譲渡会には別の子を目当てに行ったのだけど、トレーナーさんが「宇良ちゃんオススメですよ〜」と抱き上げて紹介してくださったとき、ああなんだかこの子いいなあと思って譲渡希望の用紙の一番目に書いたのだった。
その日は生まれたての仔犬がたくさんいて、やはり仔犬は人気らしく、1歳のこの子が第一希望なのは私だけだった。ちなみに最初目当てだった6ヶ月の子も別のご家族に無事引き取られていった。

うちにはかつて先代犬がいて、11年前に老衰で他界した。
なんだか誇り高い感じのする、いいやつだった。大学の夏休み、実家に帰省したら一足遅くて死に目に会えなかったのがとても寂しかった。もう二度と犬は飼わないだろうなあと思った。
そもそも犬を飼うのは大変だ。責任が生じ、出費がかさみ、世話が焼ける。今回もけっこうな困難が待ち受けているかも・・・と覚悟していたのだけど、リンは予想に反してわりと手のかからない子だった(今のところ)。人がごはんを食べていてもせがみにこない。食事にもおもちゃにもそんなに執着がない。いつも人の様子を伺っており、嫌がりそうなことはあまりしない。吠えることも殆どない。吠えた対象は、猫と、無言でそっと玄関に近づいて来た電気屋さんぐらいだ。
大変なのはトイレトレーニングだけ。屋内でトイレシートにしてほしいというこちらの願いとは裏腹に、これまで屋外でしてきたであろう野犬ならではの習慣のせいかものすごい勢いで外に出たがる。そこで、夜中トイレに行きたそうにガザガサいったら所定の場所にすぐ連れていけるように最近隣で寝ているのだけど、私が寝ている間は起こそうとしない。ふと目を覚ますと同じような格好で寝そべって黙ってこっちをじっと見ていたりする。下手すると人間より空気を読むときがあって逆にちょっとこわい。

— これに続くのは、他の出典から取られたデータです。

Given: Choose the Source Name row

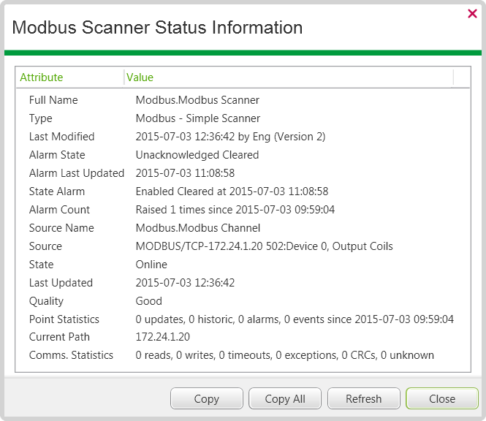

最初は考えもしなかったけど、性別も、耳の形も、毛色も、性格すら色々違うのになぜだかリンはどこか先代犬に似ている。変な話、先代犬の一部が混じって協調性が高まって人間っぽくなって帰って来たような感じだ。
「犬は三回生まれ変わって飼い主さんのところに来るって言いますからねぇ、そんな映画がありますよね」とドッグトレーナーさんに言われたが、リン、またここに来るために生まれ変わってきたのだろうか。
つらつら思う。人懐っこくてすぐお腹を見せて撫でてほしがるので本当に小さい頃どこかの優しい飼い主さんに可愛がられていたのかもしれない。脱走して野犬になってしまったのだろうか。だとしたら元の飼い主さんは悲しんでいるかもしれないな。リンは何を思っているんだろう。
でも結局のところ「なぜめぐり逢うのか私たちはなにも知らない」。もう二度と犬は飼わなくていいと思っていたところからしてみたら、やけに高いハードルを超えてなぜ飼うに至ったのか、そしてリンがなぜ早くもこんなにわが家にしっくりなじんでいるのか謎だけど、でもさいきん家族はなんだか幸せそう。みんなリンの無邪気な挙動を楽しそうに見ている。

ふと、人間も犬もあまりかわらないなあと思う。得意なことと苦手なことがあり、スタンドアローンな心と意思があり、何回も繰り返すと少しずつできることが増えていくし体はあたたかいし心臓が動いている。
人間と、いや私と違うのは、ご飯がでてきたり撫でられたり家族のだれかが家に帰ってくるたびに毎回、まるでW杯で優勝したかのように素直に喜びまくるところと、よく眠るところか。
見習わないと。いつも素直で明るくいるってことは、自分とまわりの幸せを拡げることなんだなあ、と思う。